→ Information:
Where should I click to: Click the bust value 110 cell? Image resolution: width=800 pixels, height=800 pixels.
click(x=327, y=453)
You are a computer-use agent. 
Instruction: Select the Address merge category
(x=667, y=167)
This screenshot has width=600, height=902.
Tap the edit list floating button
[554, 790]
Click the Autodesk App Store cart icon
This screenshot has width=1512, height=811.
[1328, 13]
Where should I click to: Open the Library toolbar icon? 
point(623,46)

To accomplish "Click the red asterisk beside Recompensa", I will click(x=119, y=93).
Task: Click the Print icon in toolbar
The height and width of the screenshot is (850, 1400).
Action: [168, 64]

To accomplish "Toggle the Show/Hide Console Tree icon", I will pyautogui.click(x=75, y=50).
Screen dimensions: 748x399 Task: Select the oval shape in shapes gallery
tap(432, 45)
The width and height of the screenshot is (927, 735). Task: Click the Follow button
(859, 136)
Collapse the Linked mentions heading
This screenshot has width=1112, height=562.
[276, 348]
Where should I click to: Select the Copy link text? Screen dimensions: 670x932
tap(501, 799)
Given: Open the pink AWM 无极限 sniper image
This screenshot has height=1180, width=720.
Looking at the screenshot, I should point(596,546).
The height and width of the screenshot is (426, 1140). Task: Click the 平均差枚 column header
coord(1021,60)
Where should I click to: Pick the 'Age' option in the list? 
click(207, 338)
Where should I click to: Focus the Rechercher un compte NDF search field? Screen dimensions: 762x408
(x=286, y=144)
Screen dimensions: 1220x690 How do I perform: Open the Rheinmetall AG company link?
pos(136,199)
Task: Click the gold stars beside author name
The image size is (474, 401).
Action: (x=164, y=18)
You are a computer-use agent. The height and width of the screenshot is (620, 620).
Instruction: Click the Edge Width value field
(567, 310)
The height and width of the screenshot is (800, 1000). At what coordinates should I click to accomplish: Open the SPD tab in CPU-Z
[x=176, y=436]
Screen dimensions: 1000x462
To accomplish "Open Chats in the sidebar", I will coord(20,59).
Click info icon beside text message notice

→ What to work on: From the listing, count how many lines contain the string "computer", and answer with the number by itself.

→ Your solution: 2